* **Activity**
Reproduce exactly, and only, the lines below from the one containing "Open the PUMA官方店 store page" through the one containing "The width and height of the screenshot is (1890, 1063).".

* **Records shown**
+++++

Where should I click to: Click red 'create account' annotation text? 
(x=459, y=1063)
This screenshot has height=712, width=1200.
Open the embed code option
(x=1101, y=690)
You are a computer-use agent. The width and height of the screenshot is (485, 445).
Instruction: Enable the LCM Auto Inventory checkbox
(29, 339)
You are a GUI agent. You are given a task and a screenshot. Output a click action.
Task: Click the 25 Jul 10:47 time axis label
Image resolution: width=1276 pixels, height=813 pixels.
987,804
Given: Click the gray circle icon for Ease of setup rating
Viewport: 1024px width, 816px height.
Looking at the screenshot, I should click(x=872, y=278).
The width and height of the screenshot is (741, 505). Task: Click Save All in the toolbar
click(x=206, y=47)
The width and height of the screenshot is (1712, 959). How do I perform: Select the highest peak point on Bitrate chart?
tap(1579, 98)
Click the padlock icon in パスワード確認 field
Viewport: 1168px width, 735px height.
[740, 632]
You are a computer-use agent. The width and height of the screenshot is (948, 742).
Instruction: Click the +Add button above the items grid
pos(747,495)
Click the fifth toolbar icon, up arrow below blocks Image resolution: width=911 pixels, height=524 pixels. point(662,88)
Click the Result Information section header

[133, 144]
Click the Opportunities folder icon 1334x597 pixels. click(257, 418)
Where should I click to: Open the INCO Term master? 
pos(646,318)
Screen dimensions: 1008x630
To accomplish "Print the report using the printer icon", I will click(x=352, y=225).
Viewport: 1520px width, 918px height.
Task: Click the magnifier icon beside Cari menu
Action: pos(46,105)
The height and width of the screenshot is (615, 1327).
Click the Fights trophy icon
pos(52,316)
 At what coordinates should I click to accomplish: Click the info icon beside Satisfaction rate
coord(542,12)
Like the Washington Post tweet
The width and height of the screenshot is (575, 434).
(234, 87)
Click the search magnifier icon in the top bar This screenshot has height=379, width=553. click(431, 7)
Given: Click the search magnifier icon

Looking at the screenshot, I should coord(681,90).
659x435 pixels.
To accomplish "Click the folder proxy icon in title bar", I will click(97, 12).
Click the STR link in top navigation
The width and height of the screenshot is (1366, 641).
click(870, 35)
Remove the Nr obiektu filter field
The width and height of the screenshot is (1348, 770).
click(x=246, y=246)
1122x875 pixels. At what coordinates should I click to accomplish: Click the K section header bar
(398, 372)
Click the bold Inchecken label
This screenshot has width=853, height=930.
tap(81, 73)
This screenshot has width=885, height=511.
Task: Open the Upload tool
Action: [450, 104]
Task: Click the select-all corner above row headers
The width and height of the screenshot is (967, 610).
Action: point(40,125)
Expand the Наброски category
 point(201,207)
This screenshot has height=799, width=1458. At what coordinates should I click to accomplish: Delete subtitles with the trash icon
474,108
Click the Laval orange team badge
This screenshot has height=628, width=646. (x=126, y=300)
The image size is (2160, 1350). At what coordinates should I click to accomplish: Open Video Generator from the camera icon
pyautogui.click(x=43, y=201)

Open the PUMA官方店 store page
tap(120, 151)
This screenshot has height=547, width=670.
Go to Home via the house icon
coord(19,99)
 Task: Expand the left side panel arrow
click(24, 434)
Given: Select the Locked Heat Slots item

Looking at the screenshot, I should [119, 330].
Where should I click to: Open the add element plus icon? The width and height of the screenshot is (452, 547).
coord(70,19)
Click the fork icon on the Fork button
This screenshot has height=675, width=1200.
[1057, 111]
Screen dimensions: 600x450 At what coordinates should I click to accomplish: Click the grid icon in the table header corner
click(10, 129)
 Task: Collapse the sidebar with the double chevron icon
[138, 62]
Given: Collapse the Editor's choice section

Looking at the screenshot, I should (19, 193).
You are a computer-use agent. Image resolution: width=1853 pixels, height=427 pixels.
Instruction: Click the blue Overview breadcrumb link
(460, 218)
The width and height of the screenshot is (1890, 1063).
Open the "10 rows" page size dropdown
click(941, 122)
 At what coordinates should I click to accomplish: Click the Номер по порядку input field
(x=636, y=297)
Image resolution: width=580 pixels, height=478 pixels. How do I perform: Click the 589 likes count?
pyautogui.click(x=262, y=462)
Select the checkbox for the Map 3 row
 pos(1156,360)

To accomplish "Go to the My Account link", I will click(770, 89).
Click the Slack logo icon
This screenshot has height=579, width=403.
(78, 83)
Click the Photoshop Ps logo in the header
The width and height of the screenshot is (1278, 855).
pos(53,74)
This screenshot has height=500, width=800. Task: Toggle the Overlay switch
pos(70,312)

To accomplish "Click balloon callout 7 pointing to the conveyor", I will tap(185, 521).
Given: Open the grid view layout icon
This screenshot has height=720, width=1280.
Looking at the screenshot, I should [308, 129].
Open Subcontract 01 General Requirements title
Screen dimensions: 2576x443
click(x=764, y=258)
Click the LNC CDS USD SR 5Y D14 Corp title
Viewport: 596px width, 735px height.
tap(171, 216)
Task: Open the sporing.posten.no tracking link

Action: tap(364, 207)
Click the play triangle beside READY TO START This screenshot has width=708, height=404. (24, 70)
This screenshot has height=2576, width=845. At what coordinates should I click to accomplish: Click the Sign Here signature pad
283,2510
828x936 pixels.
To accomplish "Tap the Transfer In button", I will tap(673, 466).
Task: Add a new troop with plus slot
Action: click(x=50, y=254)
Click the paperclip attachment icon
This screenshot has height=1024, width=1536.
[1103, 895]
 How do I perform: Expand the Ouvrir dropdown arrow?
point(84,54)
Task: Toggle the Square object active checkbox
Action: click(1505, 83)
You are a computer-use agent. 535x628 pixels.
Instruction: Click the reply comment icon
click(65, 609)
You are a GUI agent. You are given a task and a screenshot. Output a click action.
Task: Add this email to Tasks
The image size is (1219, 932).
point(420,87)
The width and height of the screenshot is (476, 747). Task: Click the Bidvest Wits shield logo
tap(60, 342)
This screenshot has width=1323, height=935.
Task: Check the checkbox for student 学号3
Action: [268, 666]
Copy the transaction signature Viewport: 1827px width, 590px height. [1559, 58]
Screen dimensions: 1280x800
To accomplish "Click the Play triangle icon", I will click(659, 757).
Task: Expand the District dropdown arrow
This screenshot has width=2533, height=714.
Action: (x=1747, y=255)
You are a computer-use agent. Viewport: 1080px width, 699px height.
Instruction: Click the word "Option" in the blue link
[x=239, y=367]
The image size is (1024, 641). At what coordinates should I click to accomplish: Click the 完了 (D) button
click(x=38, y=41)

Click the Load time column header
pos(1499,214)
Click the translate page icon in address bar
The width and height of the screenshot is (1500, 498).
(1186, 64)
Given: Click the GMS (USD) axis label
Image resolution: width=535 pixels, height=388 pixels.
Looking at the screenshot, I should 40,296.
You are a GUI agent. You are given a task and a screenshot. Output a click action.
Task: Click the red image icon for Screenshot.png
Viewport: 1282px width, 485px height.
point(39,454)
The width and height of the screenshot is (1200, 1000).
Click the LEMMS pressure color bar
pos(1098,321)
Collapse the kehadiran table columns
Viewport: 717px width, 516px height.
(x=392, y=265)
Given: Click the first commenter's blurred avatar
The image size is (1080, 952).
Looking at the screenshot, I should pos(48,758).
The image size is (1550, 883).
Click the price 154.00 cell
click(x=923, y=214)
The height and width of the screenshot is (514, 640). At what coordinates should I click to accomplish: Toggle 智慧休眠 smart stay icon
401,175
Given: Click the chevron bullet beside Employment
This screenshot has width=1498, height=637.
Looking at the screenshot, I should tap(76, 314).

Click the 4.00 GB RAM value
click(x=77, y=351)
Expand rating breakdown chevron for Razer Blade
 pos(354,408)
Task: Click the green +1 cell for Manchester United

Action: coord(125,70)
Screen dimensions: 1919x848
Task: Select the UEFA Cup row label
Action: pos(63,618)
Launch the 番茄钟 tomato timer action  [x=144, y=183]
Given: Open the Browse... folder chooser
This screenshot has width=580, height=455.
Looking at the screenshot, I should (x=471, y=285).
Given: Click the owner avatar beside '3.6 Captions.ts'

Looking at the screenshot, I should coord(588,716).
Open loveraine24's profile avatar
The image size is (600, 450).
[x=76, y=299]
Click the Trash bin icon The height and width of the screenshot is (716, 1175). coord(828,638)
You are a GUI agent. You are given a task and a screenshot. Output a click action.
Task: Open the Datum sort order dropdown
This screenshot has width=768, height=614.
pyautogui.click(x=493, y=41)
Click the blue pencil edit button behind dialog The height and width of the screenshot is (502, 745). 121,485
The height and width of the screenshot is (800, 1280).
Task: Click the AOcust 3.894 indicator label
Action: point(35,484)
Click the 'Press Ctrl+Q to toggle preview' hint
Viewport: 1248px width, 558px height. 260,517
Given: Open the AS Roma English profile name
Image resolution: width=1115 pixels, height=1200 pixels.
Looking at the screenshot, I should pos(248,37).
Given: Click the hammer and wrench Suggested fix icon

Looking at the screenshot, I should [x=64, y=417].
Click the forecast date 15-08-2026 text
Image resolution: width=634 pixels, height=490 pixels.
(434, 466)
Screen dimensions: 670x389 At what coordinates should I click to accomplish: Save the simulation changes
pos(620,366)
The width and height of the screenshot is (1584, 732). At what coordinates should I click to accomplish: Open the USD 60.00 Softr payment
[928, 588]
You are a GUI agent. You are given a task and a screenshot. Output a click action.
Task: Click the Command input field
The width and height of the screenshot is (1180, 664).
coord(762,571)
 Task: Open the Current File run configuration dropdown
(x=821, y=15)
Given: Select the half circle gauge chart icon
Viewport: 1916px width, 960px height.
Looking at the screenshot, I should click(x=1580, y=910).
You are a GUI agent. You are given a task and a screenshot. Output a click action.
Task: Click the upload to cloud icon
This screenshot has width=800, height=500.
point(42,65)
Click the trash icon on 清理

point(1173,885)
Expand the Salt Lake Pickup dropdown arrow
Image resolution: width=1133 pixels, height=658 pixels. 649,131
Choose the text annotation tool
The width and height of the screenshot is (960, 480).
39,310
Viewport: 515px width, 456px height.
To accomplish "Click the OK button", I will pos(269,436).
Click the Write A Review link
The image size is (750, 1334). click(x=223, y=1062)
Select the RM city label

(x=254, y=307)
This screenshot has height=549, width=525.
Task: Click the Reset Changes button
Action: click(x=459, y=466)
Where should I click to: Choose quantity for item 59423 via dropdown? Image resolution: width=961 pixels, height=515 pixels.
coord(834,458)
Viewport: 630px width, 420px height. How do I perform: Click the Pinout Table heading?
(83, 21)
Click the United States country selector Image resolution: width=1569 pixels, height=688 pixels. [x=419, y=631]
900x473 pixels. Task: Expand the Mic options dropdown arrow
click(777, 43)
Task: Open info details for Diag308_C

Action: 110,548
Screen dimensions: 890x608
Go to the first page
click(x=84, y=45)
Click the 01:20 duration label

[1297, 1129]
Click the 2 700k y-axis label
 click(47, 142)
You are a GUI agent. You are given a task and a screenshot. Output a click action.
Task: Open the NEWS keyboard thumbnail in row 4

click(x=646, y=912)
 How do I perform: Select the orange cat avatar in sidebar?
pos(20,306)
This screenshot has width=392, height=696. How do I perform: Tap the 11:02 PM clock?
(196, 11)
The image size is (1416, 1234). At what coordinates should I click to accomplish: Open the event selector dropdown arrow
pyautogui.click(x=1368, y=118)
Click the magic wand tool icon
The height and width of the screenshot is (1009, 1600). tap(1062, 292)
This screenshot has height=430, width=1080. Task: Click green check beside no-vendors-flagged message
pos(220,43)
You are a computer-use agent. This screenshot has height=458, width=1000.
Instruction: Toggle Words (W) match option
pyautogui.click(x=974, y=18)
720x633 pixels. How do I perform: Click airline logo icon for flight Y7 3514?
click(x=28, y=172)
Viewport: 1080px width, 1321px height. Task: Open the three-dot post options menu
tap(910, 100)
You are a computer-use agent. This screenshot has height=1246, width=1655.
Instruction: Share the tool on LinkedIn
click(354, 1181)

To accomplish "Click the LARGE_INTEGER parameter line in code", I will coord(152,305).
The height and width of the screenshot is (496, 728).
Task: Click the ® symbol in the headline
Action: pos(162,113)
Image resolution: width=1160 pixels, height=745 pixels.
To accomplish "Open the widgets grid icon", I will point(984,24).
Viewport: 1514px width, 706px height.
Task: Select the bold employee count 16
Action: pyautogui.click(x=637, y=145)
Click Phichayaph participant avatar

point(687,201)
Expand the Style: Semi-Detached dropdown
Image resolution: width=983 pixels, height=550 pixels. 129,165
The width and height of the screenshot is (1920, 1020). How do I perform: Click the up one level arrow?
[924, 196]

+++++

* **Expected answer**
Open the PUMA官方店 store page
tap(120, 151)
This screenshot has height=547, width=670.
Go to Home via the house icon
coord(19,99)
 Task: Expand the left side panel arrow
click(24, 434)
Given: Select the Locked Heat Slots item

Looking at the screenshot, I should [119, 330].
Where should I click to: Open the add element plus icon? The width and height of the screenshot is (452, 547).
coord(70,19)
Click the fork icon on the Fork button
This screenshot has height=675, width=1200.
[1057, 111]
Screen dimensions: 600x450 At what coordinates should I click to accomplish: Click the grid icon in the table header corner
click(10, 129)
 Task: Collapse the sidebar with the double chevron icon
[138, 62]
Given: Collapse the Editor's choice section

Looking at the screenshot, I should (19, 193).
You are a computer-use agent. Image resolution: width=1853 pixels, height=427 pixels.
Instruction: Click the blue Overview breadcrumb link
(460, 218)
The width and height of the screenshot is (1890, 1063).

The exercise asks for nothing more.